**Document excerpt**
Consummate professionalism has always been the enemy of lovableness, as well as art, so it's not surprising that Hope, who next month will be 91 and will play the Albert Hall, doesn't rate highly with sentimentalists and intellectuals. But a comedian's work has little to do with either tenderness or, pace Allen's high-toned name-dropping, with deep thinking: what's most important is that he should be a man with huge reserves of energy and the will to command an audience, to keep the tigers in the cage and the troops in line.

Although this quality is easiest to see in someone doing live stand-up comedy, it's also visible in Hope's early movies, the ones before he settled down to shaking his head at the young. There's a constant tension between his technique of racing through gags, steamrolling the good ones over the bad, and his holding a line or reaction for a long take - difficult enough when you're getting immediate feedback. His character's nervousness and eagerness to please are always underpinned by Hope's own steel; he's confident enough to send out little glints of mischief, and his hips often seem about to break into one of those 'dirty movements' that got Elvis Presley censored from the waist down.

**Problem**
Please answer these questions about the text on Hope's comedy:
(a) What age will Hope reach next month?
(b) Which performer was censored from the waist down for his "dirty movements"?
(c) What does Hope steamroll the good gags over?

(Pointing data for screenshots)
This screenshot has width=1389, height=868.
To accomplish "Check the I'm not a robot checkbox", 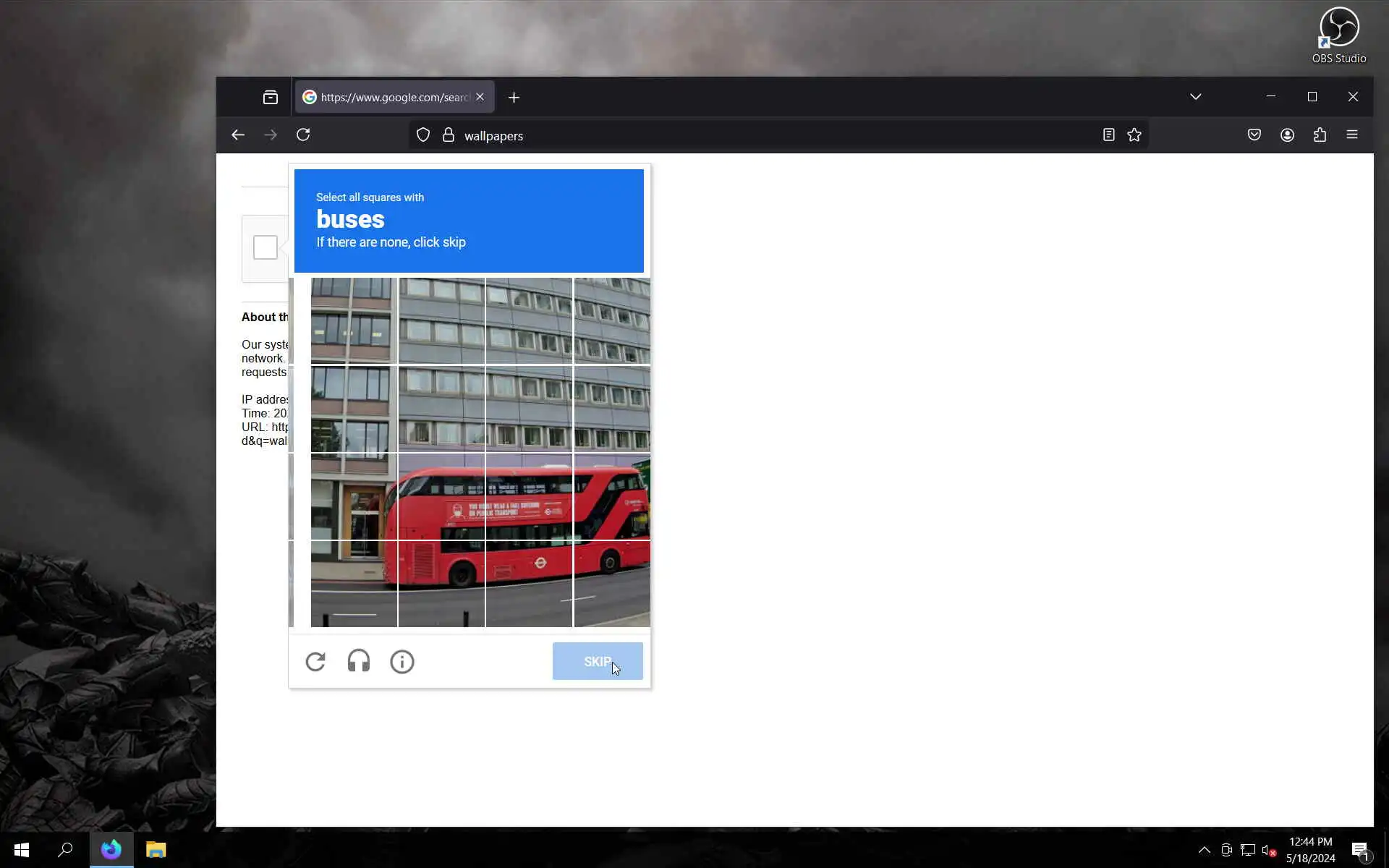I will coord(266,247).
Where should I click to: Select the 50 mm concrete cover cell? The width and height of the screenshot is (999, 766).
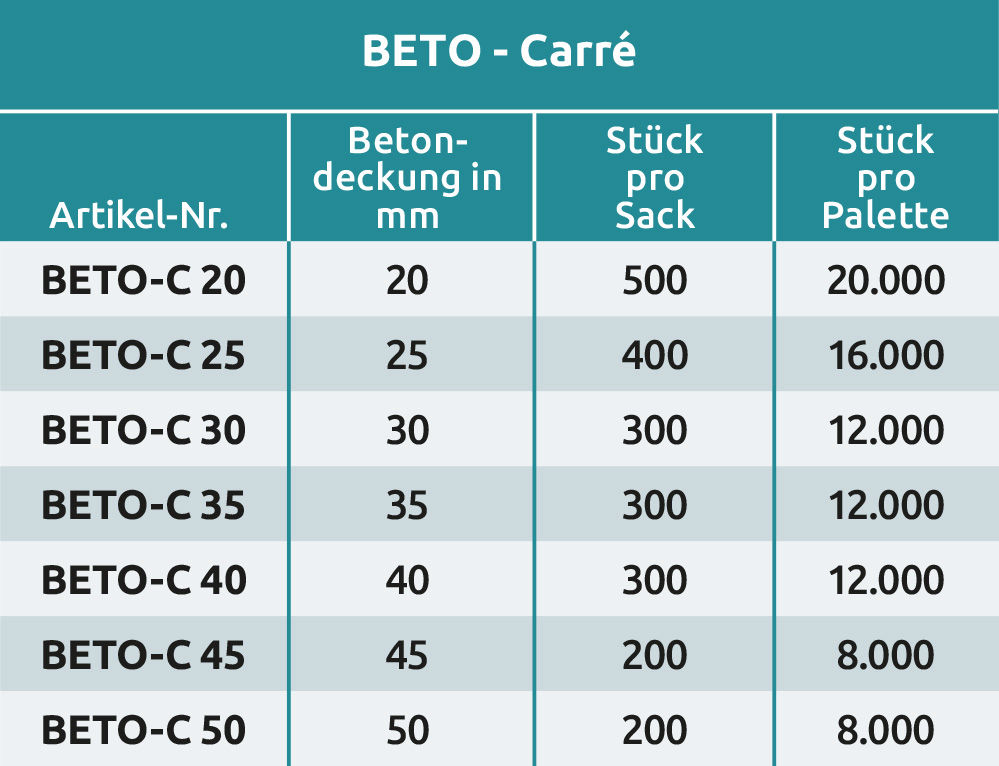click(407, 730)
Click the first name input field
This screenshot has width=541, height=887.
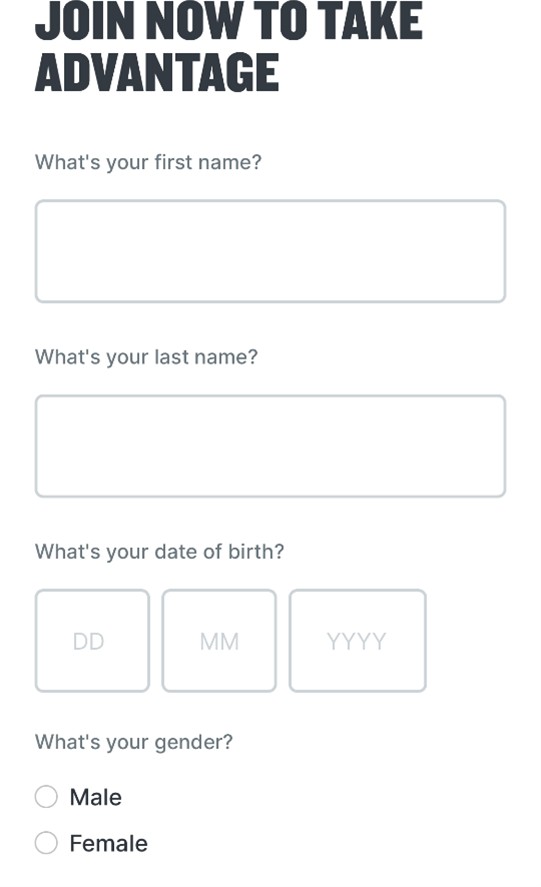pyautogui.click(x=270, y=251)
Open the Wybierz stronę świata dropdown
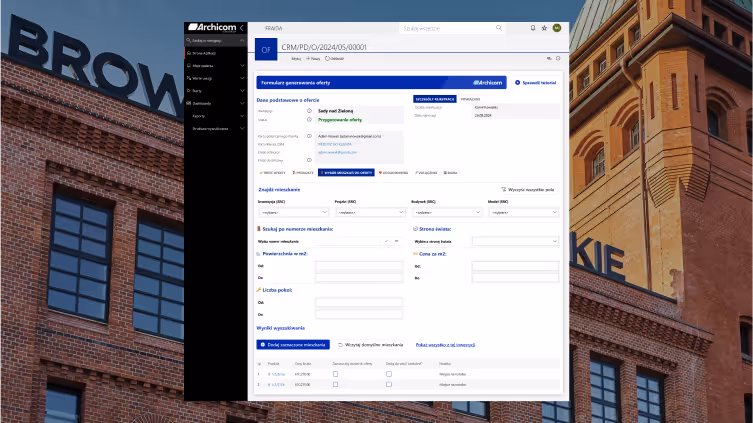The width and height of the screenshot is (753, 423). coord(515,241)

**Answer for the task**
(a) 91
(b) Elvis Presley
(c) The bad ones